• [Actions to take]
a) Answer these questions using the page on aesthetic design and sparklines, marking each answer (i), (ii), (iii) to match:
(i) Which four benefits of aesthetics does the page list?
(ii) In what year, according to the page, did Tufte develop the idea of sparklines?
(iii) What figsize value does the code example pass to plt.subplots?
b) Print the part of the page on aesthetic design and sparklines from "Keep it simple!!!: Remove" up to and including "(i.e. stock information)".
c) Carry on the page on aesthetic design and sparklines past its last line.

• [Page excerpt]
Recommendations for good aesthetic design

Aesthetics are subjective and can provide more clarity

Put effort into aesthetics, and it can help readers understand your charts better and also differentiate your own style

Aesthetics can provide the following benefits:

Beauty
Readability
Identity
Expectations

Elements of aesthetics:

Organization and arrangement
Sizes and weights
Color palette
Medium

Tufte’s Principles

Fundamental principles of design

Show comparisons
Show causality
Use multivariate data
Completely integrate modes (like text, images, numbers)
Establish credibility
Focus on content

Principles of graphical integrity

Show data variation, not design variation
Do not use graphics to quote data out of context
Use clear, detailed, thorough labelling
Representation of numbers should be directly proportional to numerical quantities
Don’t use more dimensions than the data require

Minimalism

Tufte guidelines often boils down to embracing a minimalist’s prospective

Avoid Overload!

The goal is audience comprehension not confusion!
Keep it simple!!!: Remove redundant/un-needed information.

Spark-lines

A sparkline is a small intense, simple, word-sized graphic with typographic resolution. Sparklines mean that graphics are no longer cartoonish special occasions with captions and boxes, but rather sparkline graphic can be everywhere a word or number can be: embedded in a sentence, table, headline, map, spreadsheet, graphic.

Spark-lines: Key features

Usually small resolution so they can be included anywhere in text
Typically drawn without axes or coordinates.
presents the general shape of the variation
Often used to show multiple time series (i.e. stock information)
highly condensed representation
The Idea was developed by Tufte in 2004

Code example: Sparklines

import matplotlib.pyplot as plt
import numpy as np

# create some random data
x = np.cumsum(np.random.rand(1000)-0.5)

# plot it
fig, ax = plt.subplots(1,1,figsize=(10,3))
plt.plot(x, color='k')
plt.plot(len(x)-1, x[-1], color='r', marker='o')

# remove all the axes
for k,v in ax.spines.items():
    v.set_visible(False)

• [Data]
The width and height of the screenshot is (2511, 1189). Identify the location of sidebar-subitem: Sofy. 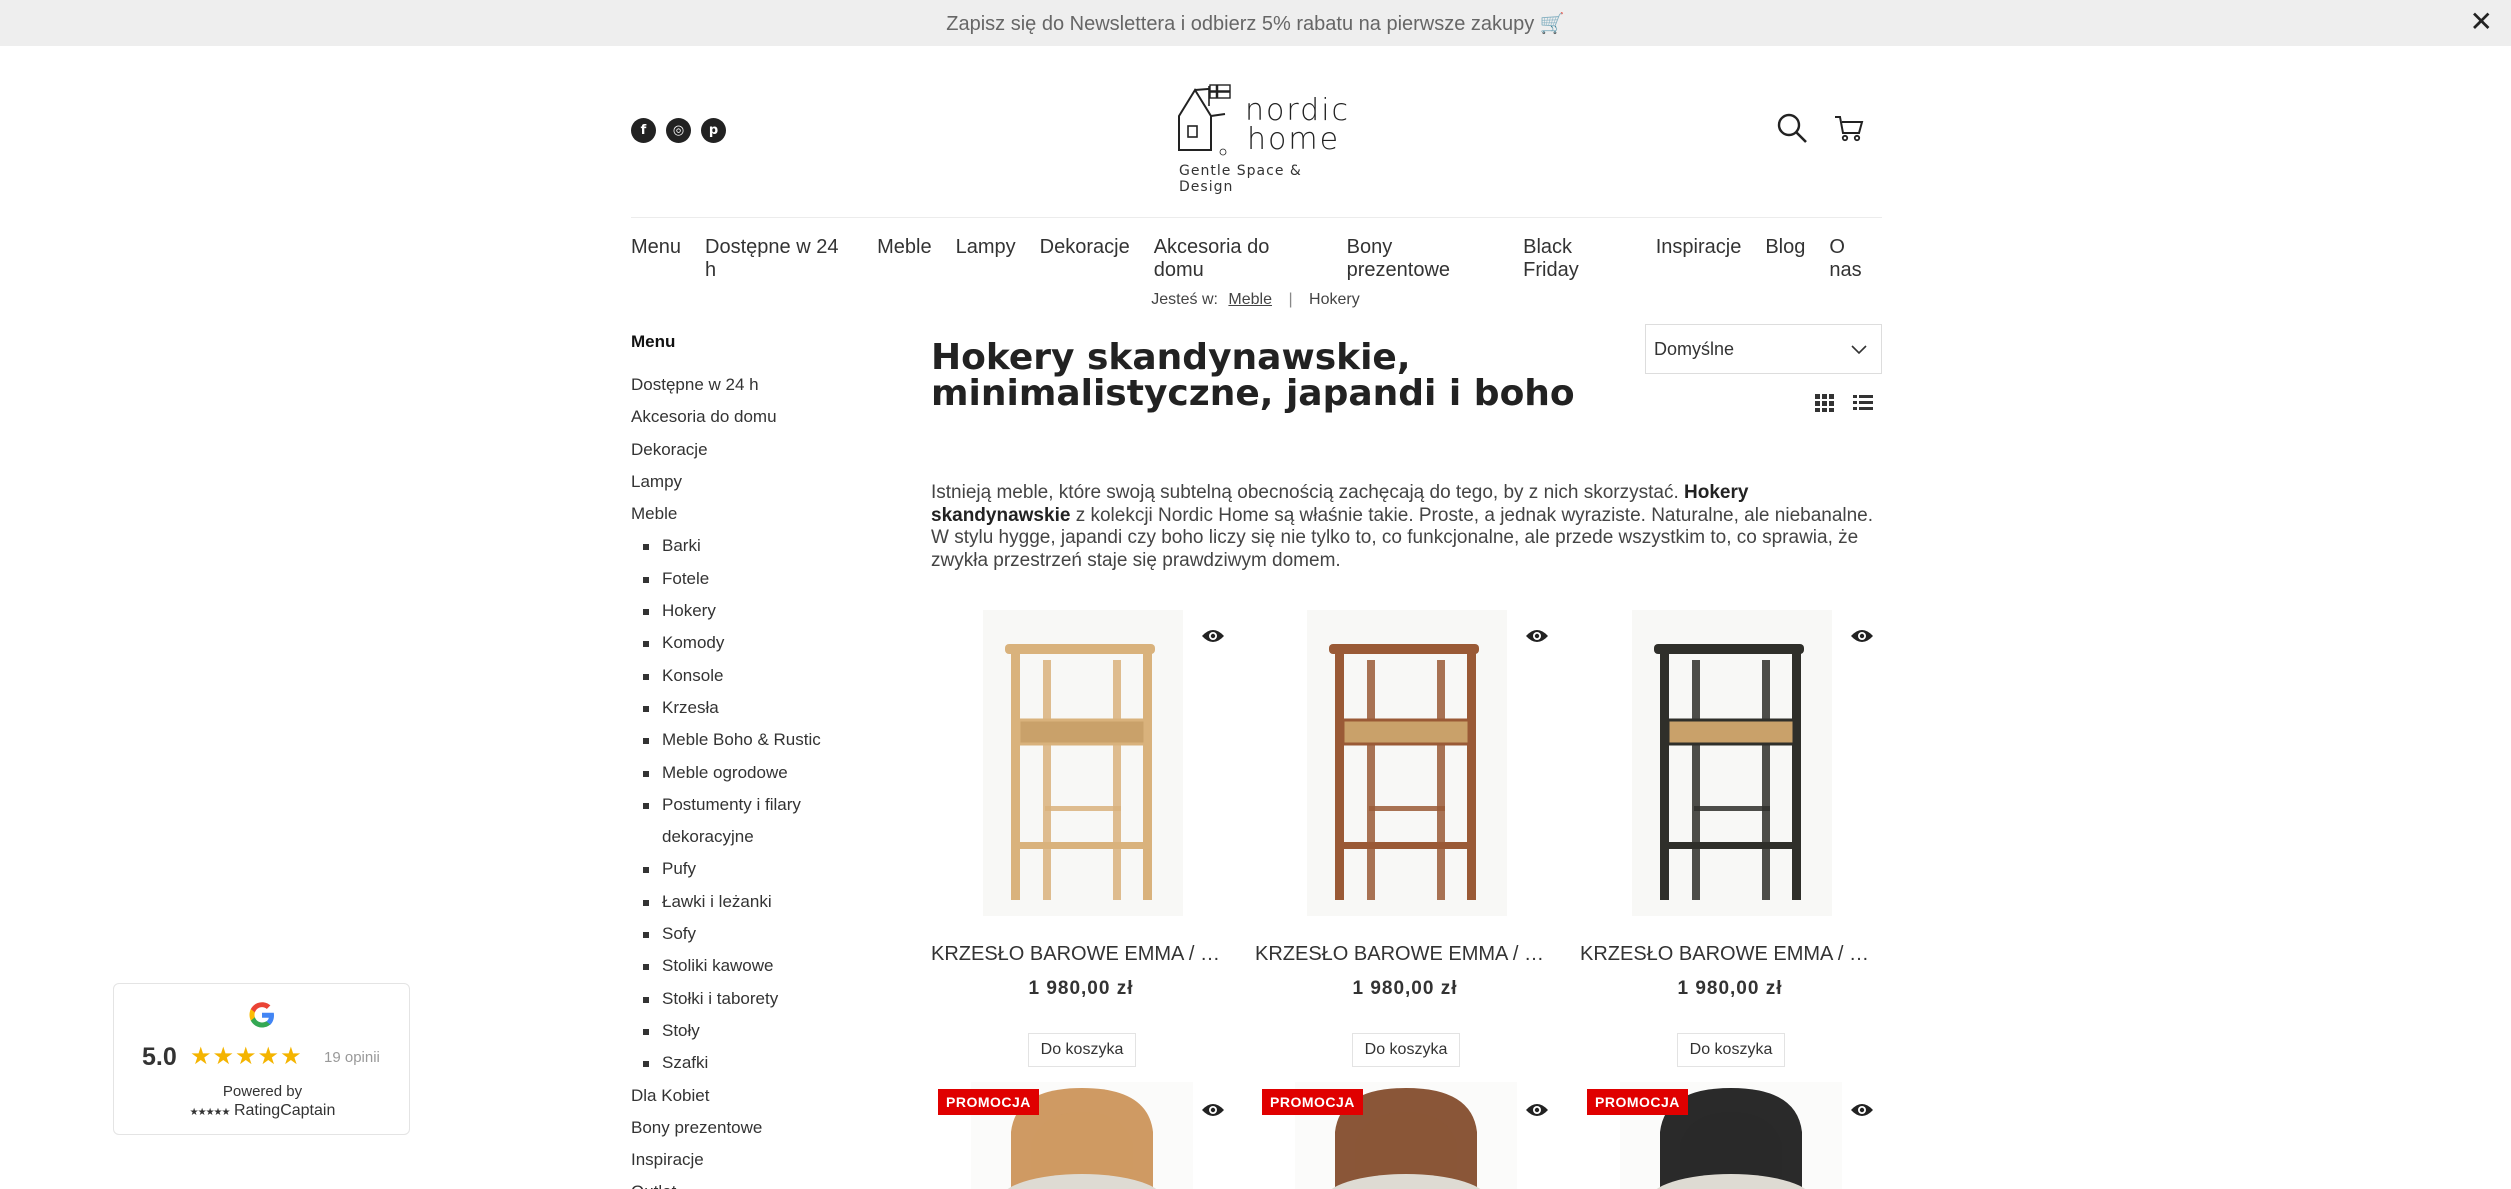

• [Results by task]
a)
(i) Beauty, readability, identity, and expectations.
(ii) 2004.
(iii) (10,3).

b)
Keep it simple!!!: Remove redundant/un-needed information.

Spark-lines

A sparkline is a small intense, simple, word-sized graphic with typographic resolution. Sparklines mean that graphics are no longer cartoonish special occasions with captions and boxes, but rather sparkline graphic can be everywhere a word or number can be: embedded in a sentence, table, headline, map, spreadsheet, graphic.

Spark-lines: Key features

Usually small resolution so they can be included anywhere in text
Typically drawn without axes or coordinates.
presents the general shape of the variation
Often used to show multiple time series (i.e. stock information)

c)
_ = ax.set_xticks([])
_ = ax.set_yticks([])

#show it
plt.show()

Small Multiples

What is it? “Illustrations of postage-stamp size, are indexed by category or a label, sequenced over time like the frames of a movie, or ordered by a quantitative variable not used in the single image itself.” (Tufte, Envision Information, page 67)

Small multiples method is often used by Tufte to portray variation using multiple graphs.

At the heart of quantitative reasoning is a single question: Compared to what? Small multiple designs, multivariate and data bountiful, answer directly by visually enforcing comparisons of changes, of the differences among objects, of the scope of alternatives. For a wide range of problems in data presentation, small multiples are the best design solution.

Example: Small multiples

Small plots, indexed by category, each subplot has the same underlying graphical unit
Shows multi-variable variation in the data across individual snapshots/slices.
Avoids “over-plotting” by spreading the information across multiple sub-plots
One major benefit is that they are easily digestible and intuitive

Small multiples: Guidelines

Principle: Show something instead of showing everything

Code example: Small multiples

#https://www.python-graph-gallery.com/125-small-multiples-for-line-chart

# libraries
import matplotlib.pyplot as plt
import numpy as np
import pandas as pd
    
# Make a data frame
df=pd.DataFrame({'x': range(1,11), 'y1': np.random.randn(10), 'y2': np.random.randn(10)+range(1,11), 'y3': np.random.randn(10)+range(11,21), 'y4': np.random.randn(10)+range(6,16), 'y5': np.random.randn(10)+range(4,14)+(0,0,0,0,0,0,0,-3,-8,-6), 'y6': np.random.randn(10)+range(2,12), 'y7': np.random.randn(10)+range(5,15), 'y8': np.random.randn(10)+range(4,14), 'y9': np.random.randn(10)+range(4,14) })
    
# Initialize the figure style
plt.style.use('seaborn-v0_8')
    
# create a color palette
palette = plt.get_cmap('Set1')
    
# multiple line plot
num=0
for column in df.drop('x', axis=1):
    num+=1
    
    # Find the right spot on the plot
    plt.subplot(3,3, num)
    
    # plot every group, but discrete
    for v in df.drop('x', axis=1):
        plt.plot(df['x'], df[v], marker='', color='grey', linewidth=0.6, alpha=0.3)
    
    # Plot the lineplot
    plt.plot(df['x'], df[column], marker='', color=palette(num), linewidth=2.4, alpha=0.9, label=column)
    
    # Same limits for every chart
    plt.xlim(0,10)
    plt.ylim(-2,22)
    
    # Not ticks everywhere
    if num in range(7) :
        plt.tick_params(labelbottom='off')
    if num not in [1,4,7] :
        plt.tick_params(labelleft='off')
    
    # Add title
    plt.title(column, loc='left', fontsize=12, fontweight=0, color=palette(num) )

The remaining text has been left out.